Kimberly Farmer, Unsplash
À l'approche de la rentrée scolaire, les familles doivent faire face à une hausse des dépenses, mais toutes les fournitures scolaires ne doivent pas nécessairement être achetées neuves. Depuis 2023, le consortium de gestion des déchets SIDEC mène la campagne « ReUse », dans le cadre de laquelle les articles qui ne sont plus utilisés mais qui sont encore en bon état peuvent être déposés dans des centres de ressourcement spécialisés. Après un contrôle technique, les articles adaptés – notamment les sacs à dos, les trousses et les cahiers – sont remis gratuitement à de nouveaux utilisateurs, ce qui évite qu’ils ne finissent à la poubelle.
Au cours de cette brève campagne, une quantité considérable d’objets est collectée — environ deux tonnes. Comme le souligne Carlos Neves, responsable du service technique de SIDEC, les motivations des participants varient : pour certains, réduire leur impact environnemental est la priorité absolue, tandis que d’autres y voient un moyen direct de faire des économies. Toutefois, cette initiative se heurte à des contraintes logistiques : les objets non réclamés à la fin de la campagne ne peuvent pas être stockés jusqu’à l’année suivante en raison d’un manque d’espace dans les entrepôts.
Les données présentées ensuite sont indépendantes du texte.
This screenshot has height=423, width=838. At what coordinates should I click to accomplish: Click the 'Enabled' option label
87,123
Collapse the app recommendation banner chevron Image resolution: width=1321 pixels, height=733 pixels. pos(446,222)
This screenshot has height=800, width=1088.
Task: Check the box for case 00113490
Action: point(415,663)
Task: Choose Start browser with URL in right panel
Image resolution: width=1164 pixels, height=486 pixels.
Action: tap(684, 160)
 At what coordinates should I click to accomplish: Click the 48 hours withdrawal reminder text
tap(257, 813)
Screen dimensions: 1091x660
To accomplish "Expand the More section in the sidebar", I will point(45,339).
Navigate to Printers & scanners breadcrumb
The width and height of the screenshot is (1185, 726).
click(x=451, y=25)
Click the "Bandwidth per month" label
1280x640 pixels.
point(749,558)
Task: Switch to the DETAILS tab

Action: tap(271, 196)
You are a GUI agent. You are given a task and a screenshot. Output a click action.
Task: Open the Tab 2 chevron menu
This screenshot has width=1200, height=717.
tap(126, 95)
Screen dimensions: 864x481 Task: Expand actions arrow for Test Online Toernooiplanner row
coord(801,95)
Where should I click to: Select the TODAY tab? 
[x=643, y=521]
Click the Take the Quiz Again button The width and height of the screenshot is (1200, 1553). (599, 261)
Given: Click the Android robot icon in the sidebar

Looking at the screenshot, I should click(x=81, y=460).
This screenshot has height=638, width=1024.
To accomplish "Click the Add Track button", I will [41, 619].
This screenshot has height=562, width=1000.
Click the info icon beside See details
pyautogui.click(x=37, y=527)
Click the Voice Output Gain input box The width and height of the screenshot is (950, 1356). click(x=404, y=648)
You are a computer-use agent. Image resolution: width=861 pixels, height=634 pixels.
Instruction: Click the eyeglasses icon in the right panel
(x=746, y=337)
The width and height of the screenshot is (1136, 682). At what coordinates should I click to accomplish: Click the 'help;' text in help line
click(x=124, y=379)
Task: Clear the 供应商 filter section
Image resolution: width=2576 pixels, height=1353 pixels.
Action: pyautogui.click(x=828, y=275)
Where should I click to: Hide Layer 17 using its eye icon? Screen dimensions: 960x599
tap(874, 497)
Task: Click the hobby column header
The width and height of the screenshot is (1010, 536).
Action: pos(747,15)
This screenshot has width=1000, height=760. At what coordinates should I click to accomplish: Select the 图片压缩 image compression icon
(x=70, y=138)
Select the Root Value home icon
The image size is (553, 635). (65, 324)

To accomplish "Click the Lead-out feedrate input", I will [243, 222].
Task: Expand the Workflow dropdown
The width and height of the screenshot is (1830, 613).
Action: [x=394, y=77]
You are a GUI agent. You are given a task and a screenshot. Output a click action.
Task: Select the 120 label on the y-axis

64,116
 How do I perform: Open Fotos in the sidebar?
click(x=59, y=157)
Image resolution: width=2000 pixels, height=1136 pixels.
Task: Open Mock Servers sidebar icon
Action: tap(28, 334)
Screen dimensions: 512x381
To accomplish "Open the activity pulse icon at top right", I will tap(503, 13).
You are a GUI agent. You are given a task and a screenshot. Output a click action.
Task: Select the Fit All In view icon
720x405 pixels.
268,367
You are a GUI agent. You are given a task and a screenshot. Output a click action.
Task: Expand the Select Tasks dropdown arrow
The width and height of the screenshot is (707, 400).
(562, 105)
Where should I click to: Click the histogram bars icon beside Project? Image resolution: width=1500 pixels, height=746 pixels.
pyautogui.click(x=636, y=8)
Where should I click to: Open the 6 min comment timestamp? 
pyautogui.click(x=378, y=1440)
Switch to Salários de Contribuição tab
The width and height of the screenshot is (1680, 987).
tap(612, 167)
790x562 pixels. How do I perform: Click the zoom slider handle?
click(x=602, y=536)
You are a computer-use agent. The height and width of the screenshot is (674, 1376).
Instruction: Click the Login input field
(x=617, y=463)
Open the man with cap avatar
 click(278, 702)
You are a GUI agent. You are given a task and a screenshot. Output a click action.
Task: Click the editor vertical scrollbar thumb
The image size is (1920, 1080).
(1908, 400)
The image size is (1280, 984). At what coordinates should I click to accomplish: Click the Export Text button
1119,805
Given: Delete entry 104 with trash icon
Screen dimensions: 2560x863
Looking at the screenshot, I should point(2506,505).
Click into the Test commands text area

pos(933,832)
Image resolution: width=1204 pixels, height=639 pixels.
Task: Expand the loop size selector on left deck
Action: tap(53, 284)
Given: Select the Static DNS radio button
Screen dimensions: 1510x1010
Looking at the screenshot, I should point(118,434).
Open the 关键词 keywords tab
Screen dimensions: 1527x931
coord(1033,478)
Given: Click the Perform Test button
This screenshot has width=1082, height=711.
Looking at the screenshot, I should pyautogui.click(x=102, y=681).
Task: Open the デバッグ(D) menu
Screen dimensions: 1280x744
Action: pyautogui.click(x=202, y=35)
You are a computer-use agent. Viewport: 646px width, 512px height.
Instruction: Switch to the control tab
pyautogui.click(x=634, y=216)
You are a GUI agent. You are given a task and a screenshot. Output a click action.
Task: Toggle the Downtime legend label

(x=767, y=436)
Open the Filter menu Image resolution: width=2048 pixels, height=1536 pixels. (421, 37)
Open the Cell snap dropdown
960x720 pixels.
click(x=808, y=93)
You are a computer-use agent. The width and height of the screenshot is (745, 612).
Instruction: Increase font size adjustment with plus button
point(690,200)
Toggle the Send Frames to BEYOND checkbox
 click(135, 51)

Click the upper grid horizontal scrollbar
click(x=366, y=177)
Le ministère de l’Éducation soutient activement le concept de réutilisation des supports imprimés. La campagne « Upbooking », destinée aux élèves du secondaire, leur permet d’échanger directement leurs manuels scolaires dont ils ne veulent plus via une plateforme en ligne spécialisée. Pour rendre ce processus plus attractif, un système de récompense a été mis en place : les élèves qui récupèrent un manuel d’occasion reçoivent, via le système MyBooks, un bon d’achat d’une valeur équivalente à 50 % de son prix d’origine. Selon Sandra da Silva, représentante du service des supports pédagogiques, la plateforme compte actuellement environ 1 600 annonces actives.